We receive the message via WhatsApp:

Good evening
We are preparing for a flag vigil tonight in honor of receiving a hostage.
According to estimates, the convoy is expected to pass around 10:00 PM at the Tel Gama junction
Thank you to everyone who plans to come. The solidarity, mutual support and the determined and consistent participation in these vigils greatly strengthen the families.
Follow the announcements as there may be changes.
Until the last hostage.

We stop what we are doing.

We go to the closet and don the T-shirt – the one we keep for days like this, soft now from too many washes, its white and red letters faded, but its message never. We pick up the flag, fold it once, twice, and tuck it under our arm. We drive a handful of kilometers; the journey taken too often.

At the junction, we find each other: neighbors who speak the same language of October 7th, friends who survived that massacre and still wake to the taste of longing for that which we have lost forever, yet who are determined to fix and build again. We hug the ones we almost lost. We stand in pairs and small circles and exchange the quiet, quick updates that keep us human. Sometimes we wait hours; other times it’s over in minutes. Eventually, the silence ripples over us like a weightless veil, and someone says, low and laden, “Here they come.”

We go because we must. We go because a van – white, ordinary, marked with a single number on its side – will pass through the crossing carrying someone who wasn’t as lucky as any of us there. We do not know the name, but it is one of 6. It could be the soldier who fell 11 years ago defending our ancestral homeland, then held like a bargaining chip. It could be my former student who grew up, fell in love, started a family, and became an artisanal cheese maker. It could be the Thai worker who came for work and ended up a name in someone else’s nightmare. Or it could be any of the other three. For 763 days, their families have waited, fighting for their return with hope; bargaining with pain.

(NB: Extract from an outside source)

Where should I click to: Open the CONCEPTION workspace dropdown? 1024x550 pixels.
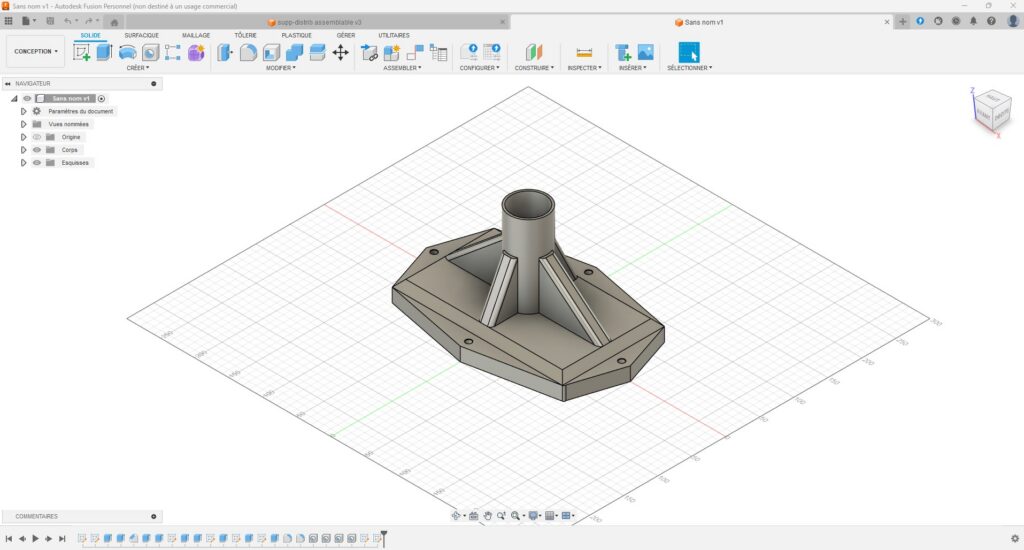36,51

We stand at the roadside, flags hanging limp in the chill of that waiting for the lights of the convoy to approach. We measure each heartbeat against the van’s approach. We go to help bear their memories and pay our respect. Like a relay race, we help carry the baton along so they do not go on this final journey into Israel alone. We go because it is the least – and sometimes the only – thing we can do to honor the person inside: to give their families back a little dignity, to let them begin, at long last, to bury that which was cruelly and brutally stolen.

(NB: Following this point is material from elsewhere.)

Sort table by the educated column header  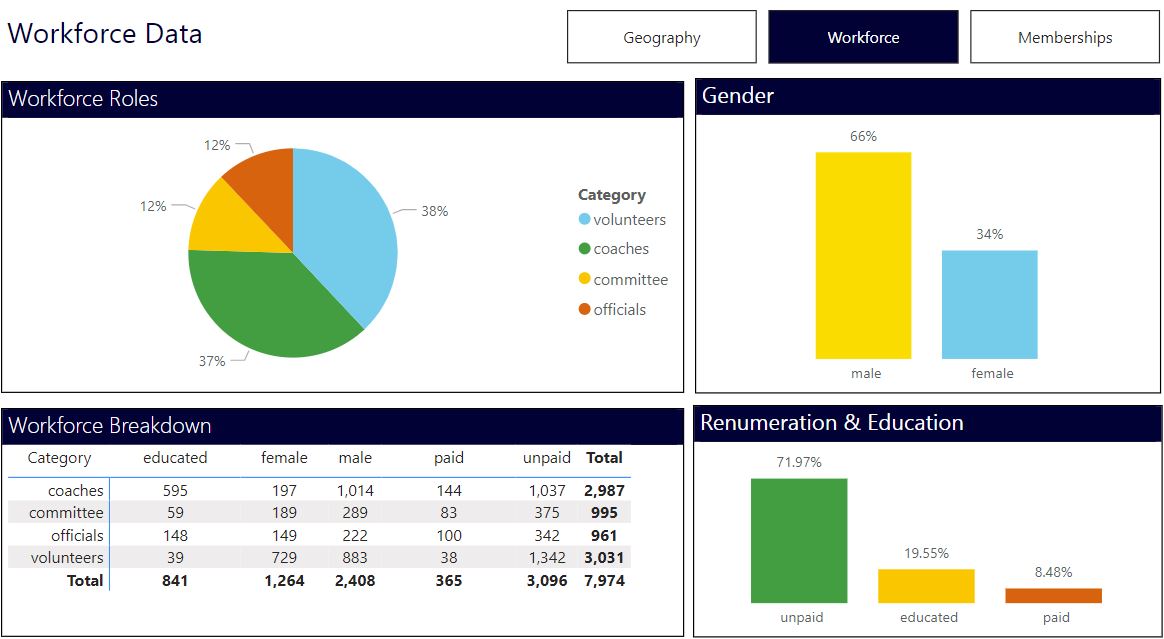coord(175,458)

If tonight’s van delivers one of our own, and not another anonymous body, there will still be five left. We all await Hadar Goldin, Meny Godard, Ran Gvili, Dror Or, Sudthisak Rinthala, or Lior Rudaeff. Their families, no doubt, will sleep nary a wink tonight, waiting for a confirming call. We count them, not as numbers, but as missing chairs at tables, unfinished conversations, voices absent from the milking and the morning coffee.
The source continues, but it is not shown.